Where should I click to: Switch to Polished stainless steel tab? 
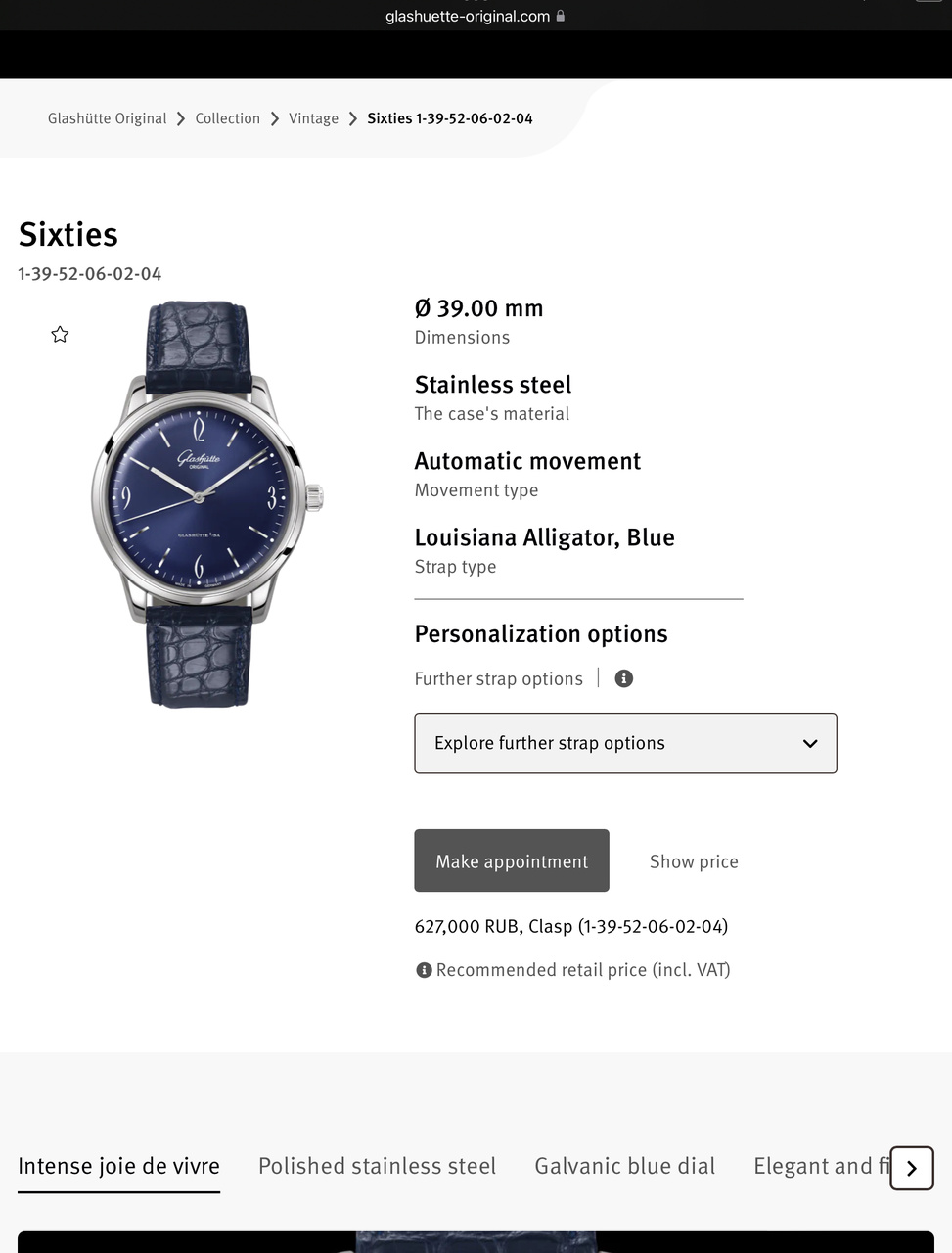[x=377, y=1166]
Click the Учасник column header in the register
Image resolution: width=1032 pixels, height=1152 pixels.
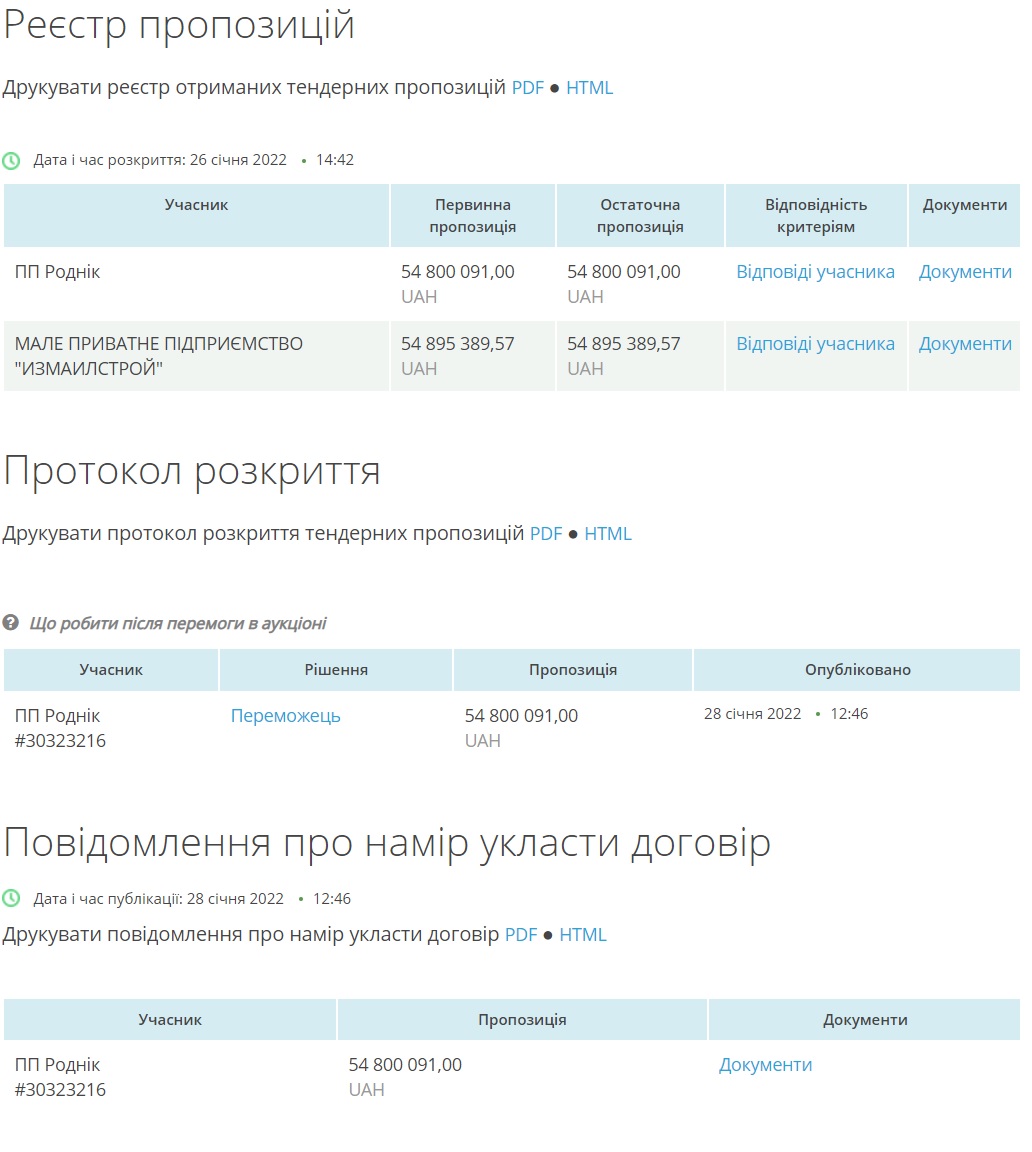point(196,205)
---
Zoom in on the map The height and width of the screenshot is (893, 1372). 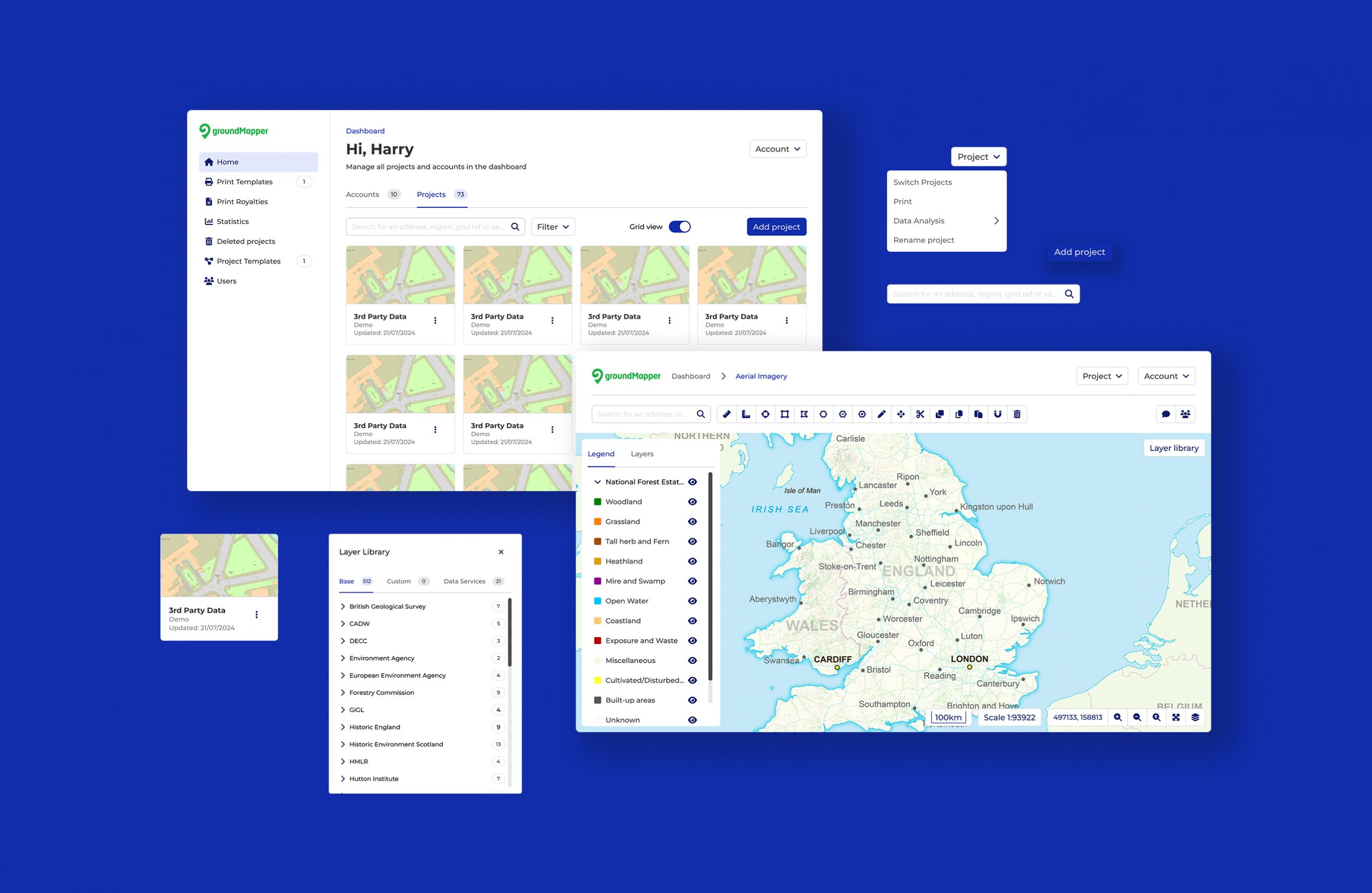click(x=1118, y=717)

● **WORK TO COMPLETE**
Copy out the lines of the records from the one containing "Where should I" through the one containing "point(196,205)", including both of those lines, and reproduce them unchanged. Omit the pictures.

● **OUTPUT**
Where should I click to: Switch to Polished stainless steel tab? 
[x=377, y=1166]
Click the Учасник column header in the register
Image resolution: width=1032 pixels, height=1152 pixels.
point(196,205)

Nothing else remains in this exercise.